§ Task instructions:
Copy the items below word for word, starting with the line that contains "Task: Open Chrome three-dot menu" and going on through the line that contains "[x=1206, y=569]". Leave the pictures out.

§ Data:

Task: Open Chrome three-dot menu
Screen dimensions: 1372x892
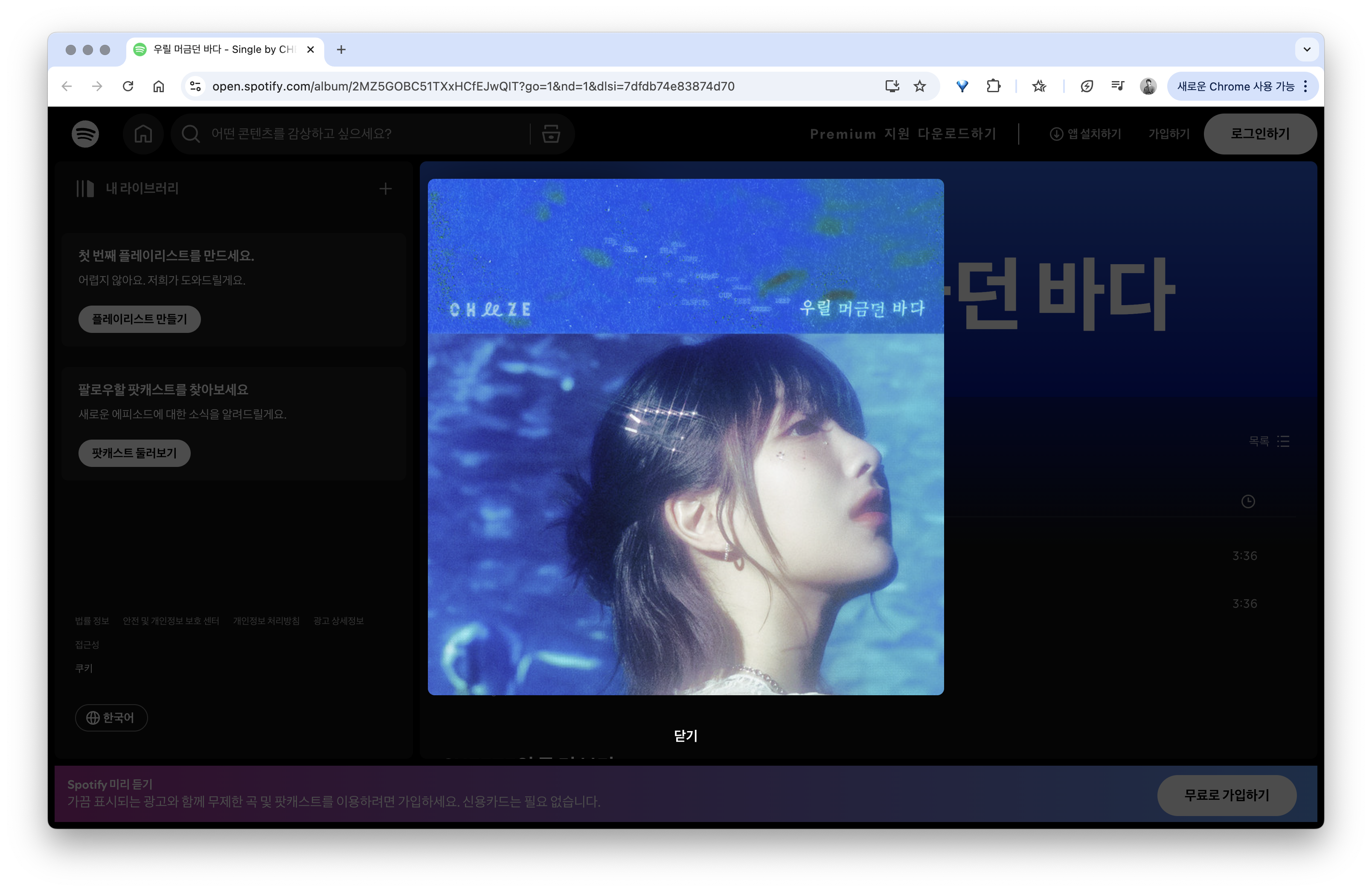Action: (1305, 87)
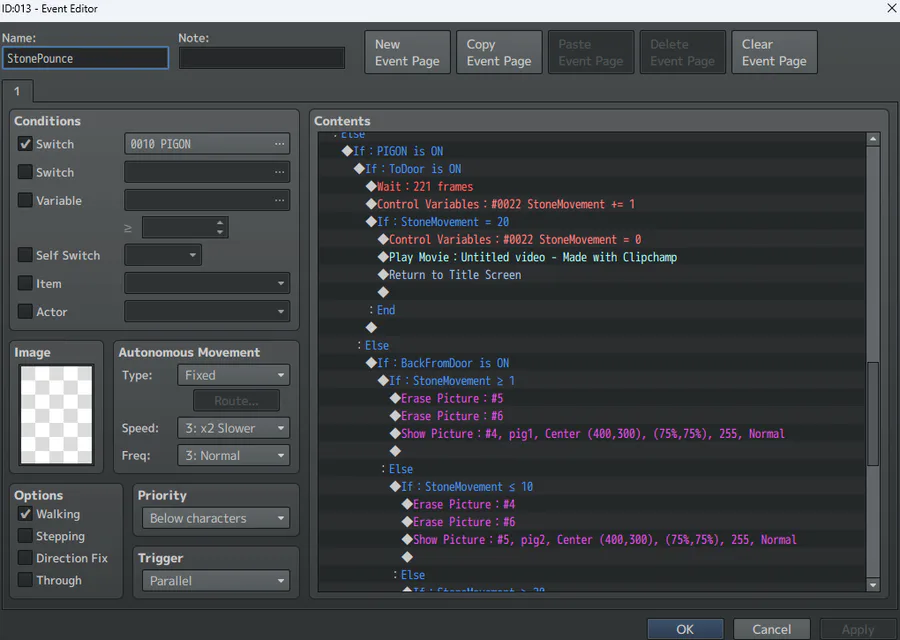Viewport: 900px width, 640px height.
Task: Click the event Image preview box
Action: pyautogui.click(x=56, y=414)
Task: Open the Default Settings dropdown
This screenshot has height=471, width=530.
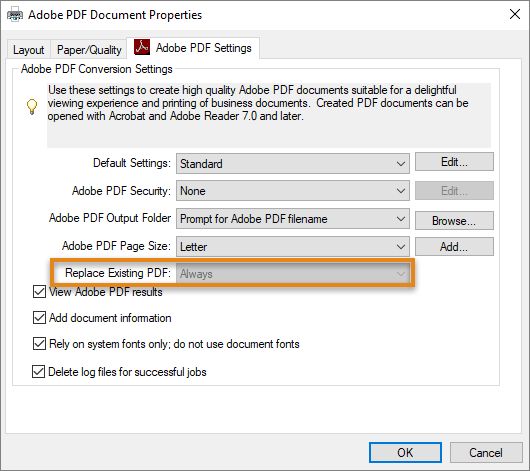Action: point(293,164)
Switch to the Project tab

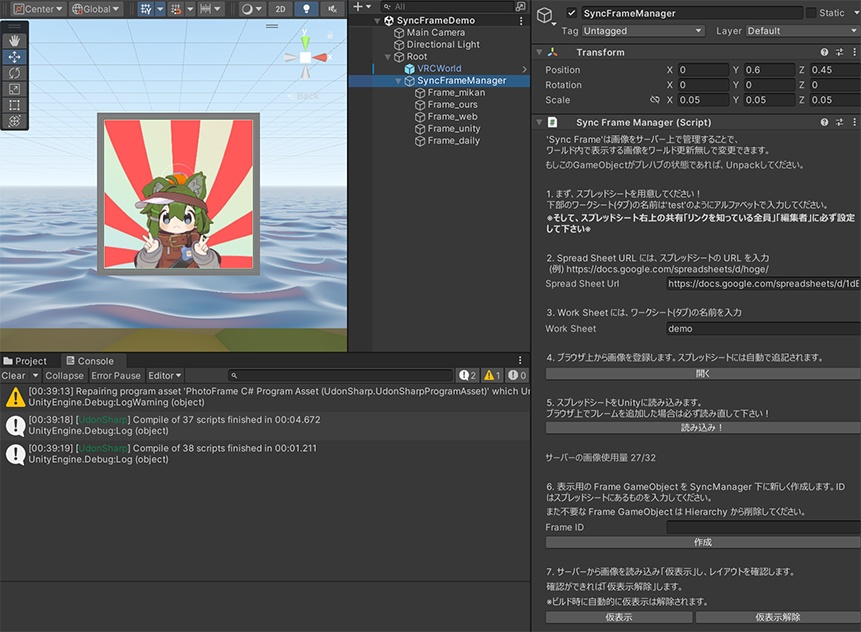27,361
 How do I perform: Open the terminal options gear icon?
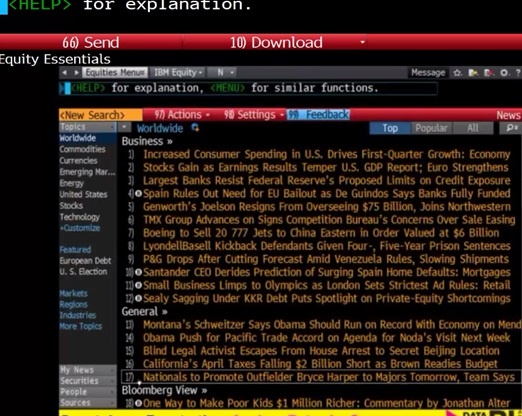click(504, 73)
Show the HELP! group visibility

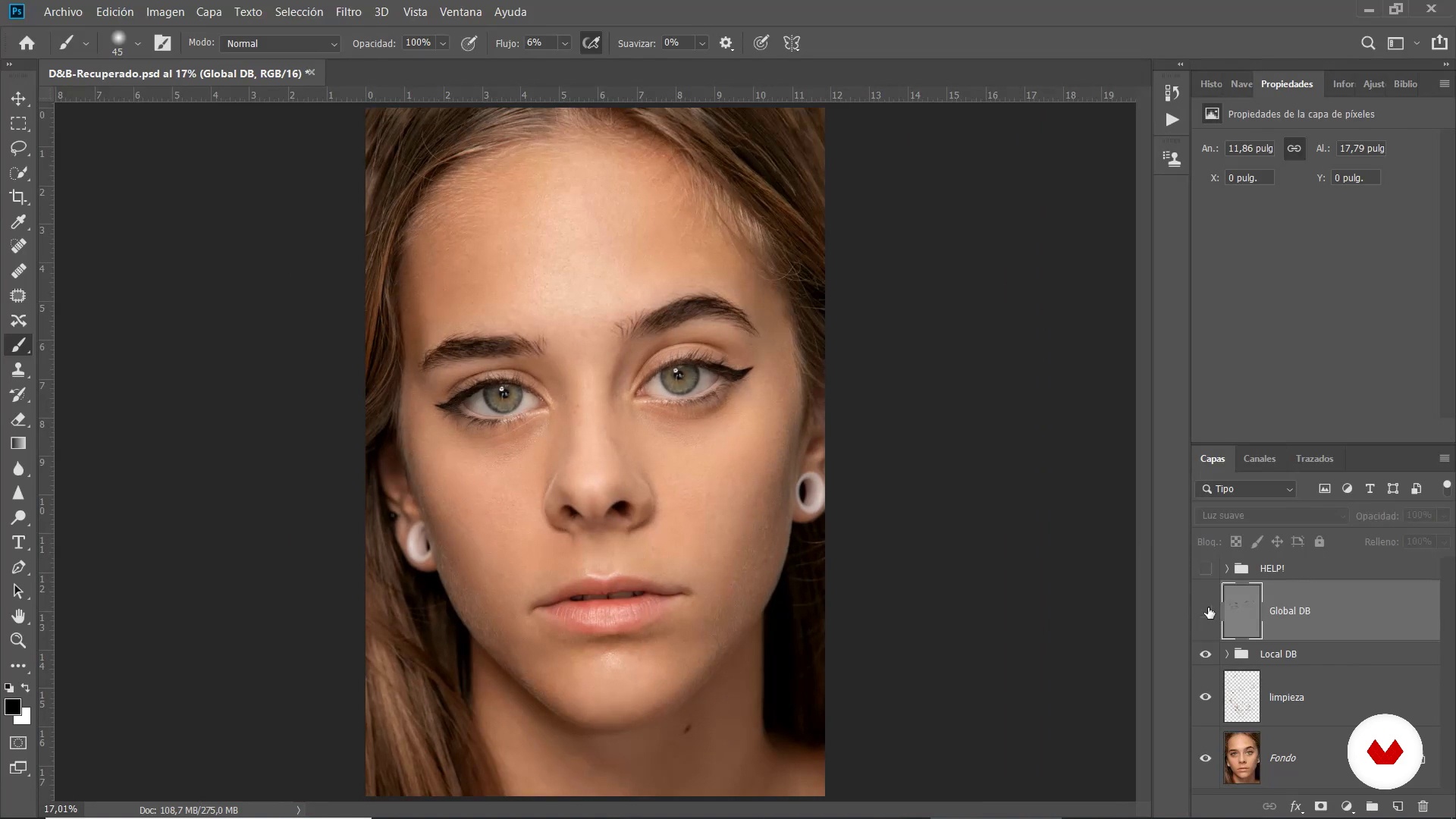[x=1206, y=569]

==

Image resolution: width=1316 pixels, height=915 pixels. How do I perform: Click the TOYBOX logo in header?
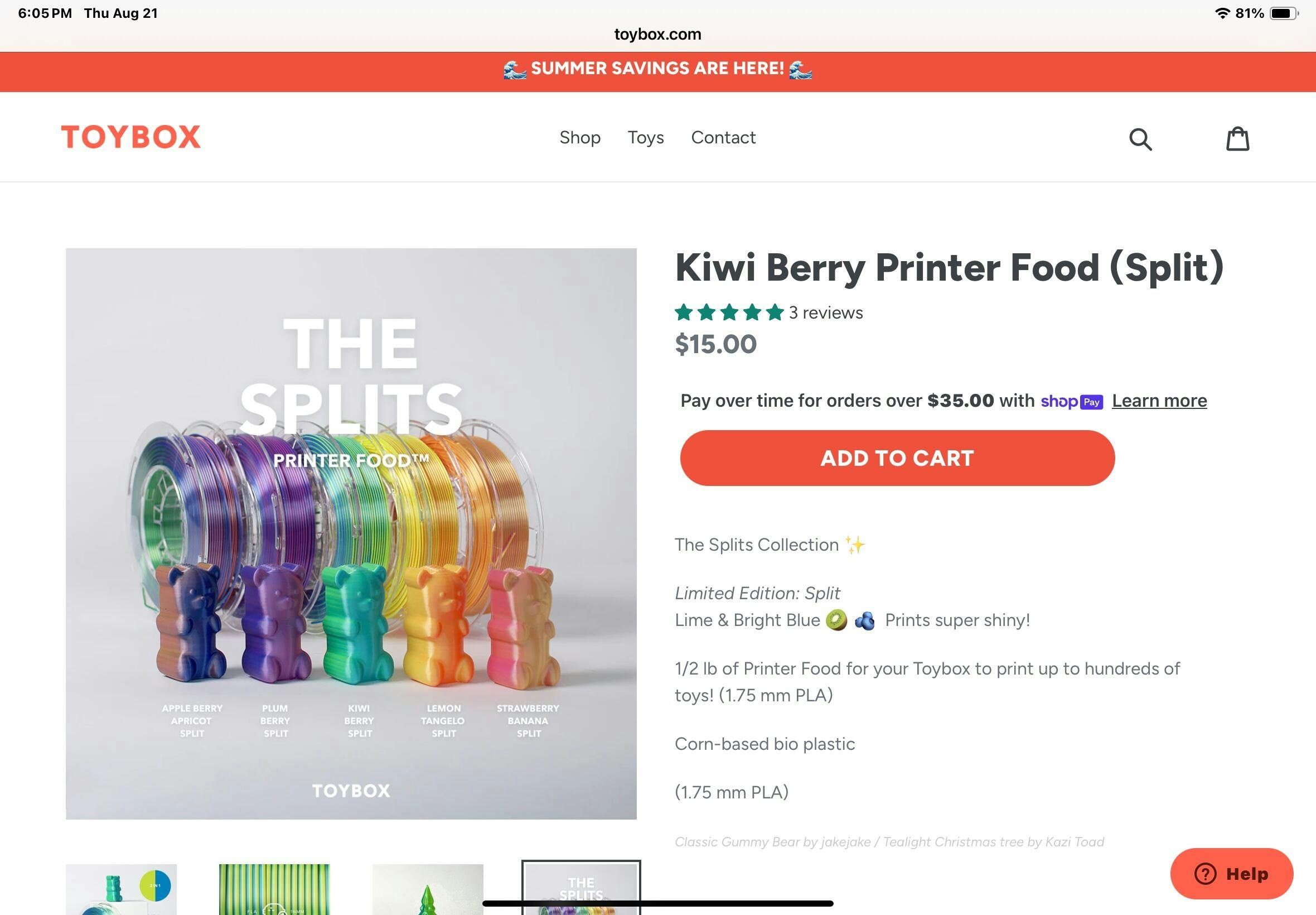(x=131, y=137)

§ Answer to the task:
Task: Open Chrome three-dot menu
Screen dimensions: 1372x892
Action: (1305, 87)
Viewport: 900px width, 640px height.
Task: Click the event Image preview box
Action: pyautogui.click(x=56, y=414)
Task: Open the Default Settings dropdown
This screenshot has height=471, width=530.
Action: point(293,164)
Switch to the Project tab

27,361
 How do I perform: Open the terminal options gear icon?
click(504, 73)
Show the HELP! group visibility

[x=1206, y=569]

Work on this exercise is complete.